[What to do]
Could you put the lines of the records below into a JSON list of strings, one string per line, skipping blank lines and leaving out the pictures?

________________________________________

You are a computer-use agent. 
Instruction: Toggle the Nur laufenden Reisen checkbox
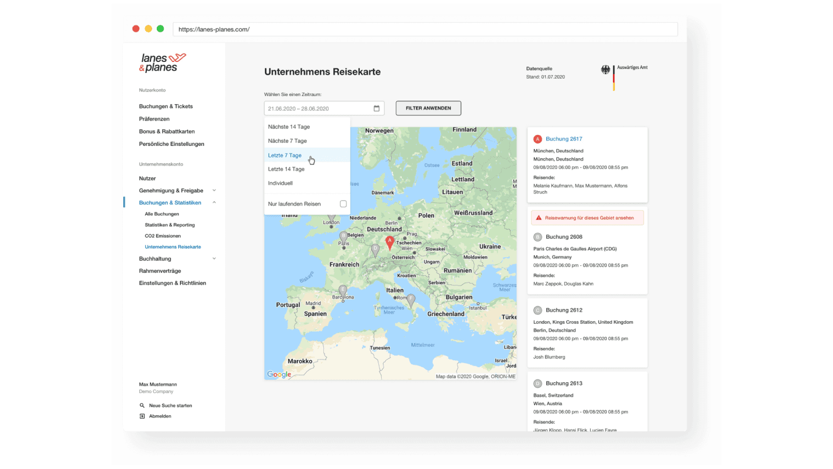point(343,204)
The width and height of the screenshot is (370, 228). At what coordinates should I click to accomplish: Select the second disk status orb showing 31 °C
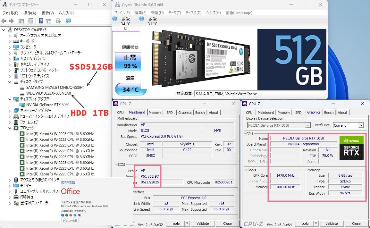pyautogui.click(x=142, y=19)
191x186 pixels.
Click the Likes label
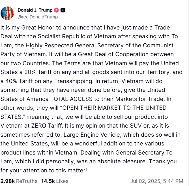tap(62, 181)
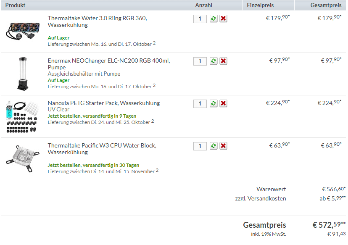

________________________________________

[Solution]
[
  "You are a computer-use agent. ",
  "Instruction: Toggle the Nur laufenden Reisen checkbox",
  "point(343,204)",
  "The width and height of the screenshot is (370, 228). At what coordinates should I click to accomplish: Select the second disk status orb showing 31 °C",
  "pyautogui.click(x=142, y=19)",
  "191x186 pixels.",
  "Click the Likes label",
  "tap(62, 181)"
]